▸ **TASK DIRECTIONS**: Output all of the entries exactly as they are given.

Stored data
----

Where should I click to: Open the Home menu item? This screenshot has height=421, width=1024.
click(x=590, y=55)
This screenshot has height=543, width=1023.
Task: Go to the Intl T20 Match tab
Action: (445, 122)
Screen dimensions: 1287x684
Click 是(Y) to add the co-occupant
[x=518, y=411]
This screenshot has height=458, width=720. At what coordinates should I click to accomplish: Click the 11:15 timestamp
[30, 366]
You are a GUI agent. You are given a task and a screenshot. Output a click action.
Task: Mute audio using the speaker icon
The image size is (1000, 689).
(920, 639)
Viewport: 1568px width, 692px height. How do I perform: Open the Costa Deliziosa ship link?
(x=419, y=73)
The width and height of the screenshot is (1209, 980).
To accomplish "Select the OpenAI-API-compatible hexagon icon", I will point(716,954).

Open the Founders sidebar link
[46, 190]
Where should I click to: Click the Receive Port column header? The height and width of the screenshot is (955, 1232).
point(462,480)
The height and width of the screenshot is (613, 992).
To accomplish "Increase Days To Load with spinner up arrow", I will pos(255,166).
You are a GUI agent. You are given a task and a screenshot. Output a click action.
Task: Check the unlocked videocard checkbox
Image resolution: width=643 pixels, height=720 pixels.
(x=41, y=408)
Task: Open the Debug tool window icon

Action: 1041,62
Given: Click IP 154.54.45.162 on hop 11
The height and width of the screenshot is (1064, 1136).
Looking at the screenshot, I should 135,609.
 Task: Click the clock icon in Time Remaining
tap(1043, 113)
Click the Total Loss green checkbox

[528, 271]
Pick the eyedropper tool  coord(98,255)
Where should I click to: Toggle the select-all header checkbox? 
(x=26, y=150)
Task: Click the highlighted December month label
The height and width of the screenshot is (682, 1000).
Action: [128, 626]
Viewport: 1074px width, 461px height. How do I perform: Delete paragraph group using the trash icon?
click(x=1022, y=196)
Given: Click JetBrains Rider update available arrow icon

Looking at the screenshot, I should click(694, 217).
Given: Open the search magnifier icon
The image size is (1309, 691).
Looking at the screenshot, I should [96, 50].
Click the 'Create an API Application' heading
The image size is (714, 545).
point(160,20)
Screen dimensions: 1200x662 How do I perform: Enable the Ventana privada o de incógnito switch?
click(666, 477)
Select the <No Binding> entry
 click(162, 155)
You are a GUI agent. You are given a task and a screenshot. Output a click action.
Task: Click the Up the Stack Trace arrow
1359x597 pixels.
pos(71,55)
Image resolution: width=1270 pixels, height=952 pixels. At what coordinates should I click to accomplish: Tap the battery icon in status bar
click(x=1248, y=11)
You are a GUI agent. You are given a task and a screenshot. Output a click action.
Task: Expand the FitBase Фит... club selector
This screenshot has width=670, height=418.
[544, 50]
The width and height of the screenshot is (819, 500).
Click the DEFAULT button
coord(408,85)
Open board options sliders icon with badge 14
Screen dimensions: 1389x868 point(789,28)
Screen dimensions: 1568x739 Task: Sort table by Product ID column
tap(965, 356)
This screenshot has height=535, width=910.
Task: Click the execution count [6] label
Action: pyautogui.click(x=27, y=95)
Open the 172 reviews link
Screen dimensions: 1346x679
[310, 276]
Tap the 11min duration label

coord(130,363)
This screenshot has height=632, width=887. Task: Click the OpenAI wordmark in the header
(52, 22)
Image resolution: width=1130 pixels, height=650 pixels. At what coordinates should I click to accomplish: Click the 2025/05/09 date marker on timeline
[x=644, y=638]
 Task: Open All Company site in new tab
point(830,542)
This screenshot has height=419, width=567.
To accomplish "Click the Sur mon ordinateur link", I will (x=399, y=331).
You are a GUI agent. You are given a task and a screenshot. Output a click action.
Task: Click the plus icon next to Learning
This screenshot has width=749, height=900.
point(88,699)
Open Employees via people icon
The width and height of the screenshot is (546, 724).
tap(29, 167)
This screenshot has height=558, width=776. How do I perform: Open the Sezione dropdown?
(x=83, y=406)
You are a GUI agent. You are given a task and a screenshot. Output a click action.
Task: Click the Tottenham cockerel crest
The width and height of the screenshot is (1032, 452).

----

▸ **WRITTEN ANSWER**:
Where should I click to: Open the Home menu item? This screenshot has height=421, width=1024.
click(x=590, y=55)
This screenshot has height=543, width=1023.
Task: Go to the Intl T20 Match tab
Action: (445, 122)
Screen dimensions: 1287x684
Click 是(Y) to add the co-occupant
[x=518, y=411]
This screenshot has height=458, width=720. At what coordinates should I click to accomplish: Click the 11:15 timestamp
[30, 366]
You are a GUI agent. You are given a task and a screenshot. Output a click action.
Task: Mute audio using the speaker icon
The image size is (1000, 689).
(920, 639)
Viewport: 1568px width, 692px height. How do I perform: Open the Costa Deliziosa ship link?
(x=419, y=73)
The width and height of the screenshot is (1209, 980).
To accomplish "Select the OpenAI-API-compatible hexagon icon", I will point(716,954).

Open the Founders sidebar link
[46, 190]
Where should I click to: Click the Receive Port column header? The height and width of the screenshot is (955, 1232).
point(462,480)
The height and width of the screenshot is (613, 992).
To accomplish "Increase Days To Load with spinner up arrow", I will pos(255,166).
You are a GUI agent. You are given a task and a screenshot. Output a click action.
Task: Check the unlocked videocard checkbox
Image resolution: width=643 pixels, height=720 pixels.
(x=41, y=408)
Task: Open the Debug tool window icon

Action: 1041,62
Given: Click IP 154.54.45.162 on hop 11
The height and width of the screenshot is (1064, 1136).
Looking at the screenshot, I should 135,609.
 Task: Click the clock icon in Time Remaining
tap(1043, 113)
Click the Total Loss green checkbox

[528, 271]
Pick the eyedropper tool  coord(98,255)
Where should I click to: Toggle the select-all header checkbox? 
(x=26, y=150)
Task: Click the highlighted December month label
The height and width of the screenshot is (682, 1000).
Action: [128, 626]
Viewport: 1074px width, 461px height. How do I perform: Delete paragraph group using the trash icon?
click(x=1022, y=196)
Given: Click JetBrains Rider update available arrow icon

Looking at the screenshot, I should click(694, 217).
Given: Open the search magnifier icon
The image size is (1309, 691).
Looking at the screenshot, I should [96, 50].
Click the 'Create an API Application' heading
The image size is (714, 545).
point(160,20)
Screen dimensions: 1200x662 How do I perform: Enable the Ventana privada o de incógnito switch?
click(666, 477)
Select the <No Binding> entry
 click(162, 155)
You are a GUI agent. You are given a task and a screenshot. Output a click action.
Task: Click the Up the Stack Trace arrow
1359x597 pixels.
pos(71,55)
Image resolution: width=1270 pixels, height=952 pixels. At what coordinates should I click to accomplish: Tap the battery icon in status bar
click(x=1248, y=11)
You are a GUI agent. You are given a task and a screenshot. Output a click action.
Task: Expand the FitBase Фит... club selector
This screenshot has width=670, height=418.
[544, 50]
The width and height of the screenshot is (819, 500).
Click the DEFAULT button
coord(408,85)
Open board options sliders icon with badge 14
Screen dimensions: 1389x868 point(789,28)
Screen dimensions: 1568x739 Task: Sort table by Product ID column
tap(965, 356)
This screenshot has height=535, width=910.
Task: Click the execution count [6] label
Action: pyautogui.click(x=27, y=95)
Open the 172 reviews link
Screen dimensions: 1346x679
[310, 276]
Tap the 11min duration label

coord(130,363)
This screenshot has height=632, width=887. Task: Click the OpenAI wordmark in the header
(52, 22)
Image resolution: width=1130 pixels, height=650 pixels. At what coordinates should I click to accomplish: Click the 2025/05/09 date marker on timeline
[x=644, y=638]
 Task: Open All Company site in new tab
point(830,542)
This screenshot has height=419, width=567.
To accomplish "Click the Sur mon ordinateur link", I will (x=399, y=331).
You are a GUI agent. You are given a task and a screenshot. Output a click action.
Task: Click the plus icon next to Learning
This screenshot has width=749, height=900.
point(88,699)
Open Employees via people icon
The width and height of the screenshot is (546, 724).
tap(29, 167)
This screenshot has height=558, width=776. How do I perform: Open the Sezione dropdown?
(x=83, y=406)
You are a GUI agent. You are given a task and a screenshot. Output a click action.
Task: Click the Tottenham cockerel crest
The width and height of the screenshot is (1032, 452).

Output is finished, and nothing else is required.